Die Krise wird nicht kleingeredet, sie ist in der deutschen Wirtschaft ein ständiges Thema. Die Bedrohungen sind handfest: drastische Rückgänge bei Auftragseingängen und Schwierigkeiten bei der Kapitalbeschaffung. Einige haben die Krise aber auch als Ausrede benutzt. Mich stört, dass die Krise manchmal als Entschuldigung für die Bereinigung von Managementfehlern dienen musste. Dass die Wachstumsraten der Jahre 2006 und 2007 nicht von Dauer sein können, wurde in vielen Branchen übersehen. Es gab auch kaum risikobewusste Finanzgeber oder Aufsichtsgremien, die dem ungebremsten Kapazitätsaufbau Grenzen gesetzt hätten. Die Krise ist eine Korrektur dieser Übertreibungen. Wichtig ist, daraus zu lernen und künftig Geschäftsmodelle kritischer zu hinterfragen und auf mehr „Nachhaltigkeit“ zu achten.

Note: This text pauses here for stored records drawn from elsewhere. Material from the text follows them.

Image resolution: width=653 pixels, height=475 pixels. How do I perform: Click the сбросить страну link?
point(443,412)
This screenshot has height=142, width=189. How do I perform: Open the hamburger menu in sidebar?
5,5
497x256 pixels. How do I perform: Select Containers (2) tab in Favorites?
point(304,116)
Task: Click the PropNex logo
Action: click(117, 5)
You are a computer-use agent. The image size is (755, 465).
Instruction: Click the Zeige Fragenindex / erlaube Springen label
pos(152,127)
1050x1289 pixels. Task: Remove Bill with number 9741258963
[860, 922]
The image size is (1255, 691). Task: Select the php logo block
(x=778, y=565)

Volker Treier, 40, Chefvolkswirt der Deutschen Industrie und Handelskammer

Nach Monaten schlechter Nachrichten sind wir am Beginn einer Trendwende – nicht mehr und auch nicht weniger. Niemand geht davon aus, dass es bei der Erholung keine Rückschläge geben wird. Diese drohen vor allem durch die Finanzierungslage vieler Unternehmen, die sich sogar noch zuspitzen könnte. Umsatzeinbrüche schlagen sich zeitverzögert in den Bilanzen nieder und erschweren selbst bei verbesserter Auftragslage die Kreditkonditionen. Die Banken sollten bei ihrer Entscheidung stärker die verbesserten Perspektiven berücksichtigen. Im Herbst wird die dann schwierigere Situation am Arbeitsmarkt auf den Konsum niederschlagen. Die Anstrengungen der Unternehmen – unterstützt durch die verbesserten Kurzarbeiterregelungen – bewahren uns aber vor erheblicheren Beschäftigungseinschnitten. Die Konjunktur hat noch eine holprige Wegstrecke vor sich, immerhin stimmt die Richtung.

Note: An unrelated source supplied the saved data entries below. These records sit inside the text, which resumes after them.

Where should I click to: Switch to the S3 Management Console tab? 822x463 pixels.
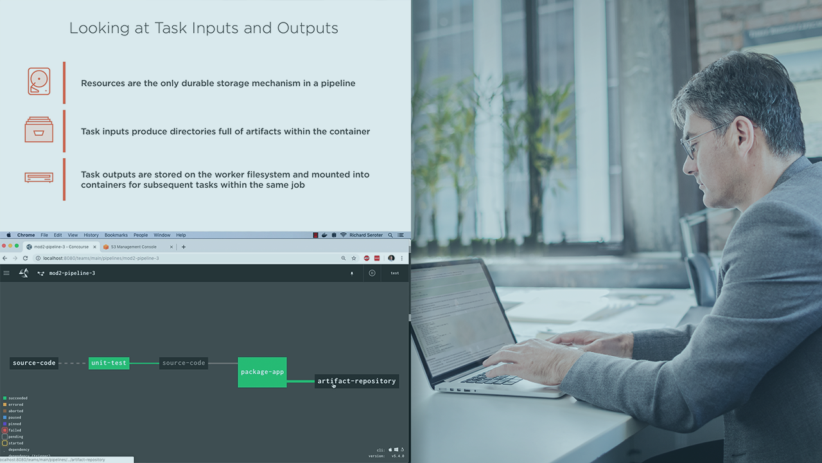coord(134,247)
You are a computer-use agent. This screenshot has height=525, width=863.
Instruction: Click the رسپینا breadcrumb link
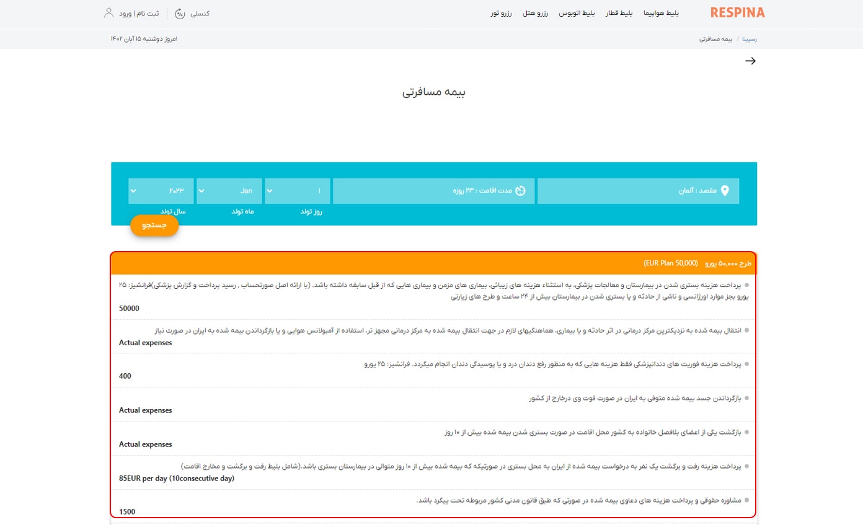[x=750, y=38]
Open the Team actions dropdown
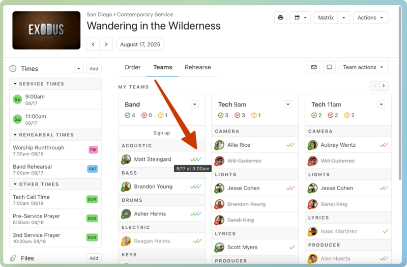The width and height of the screenshot is (407, 267). tap(363, 67)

Peter Keul, 60, Immobilienverwalter aus Hilden, hat seinen Kommentar auf taz.de gestellt

Die Krise ist resistent gegen Panik, Politiker-Aktionismus und „Experten“-Meinungen. Die Gelassenheit der Bevölkerung scheint eine Art kollektive Intelligenz zu sein: Es lohnt sich nicht, sich über etwas aufzuregen, was nicht zu beeinflussen ist. Dies zeigt auch die Tatsache, wie wenig politischen Nutzen die Radikalen aus der Krise generieren können. Die Krise ist ein notwendiger Bestandteil des Kapitalismus. Panik und Lamento werden sie jedenfalls nicht bewältigen.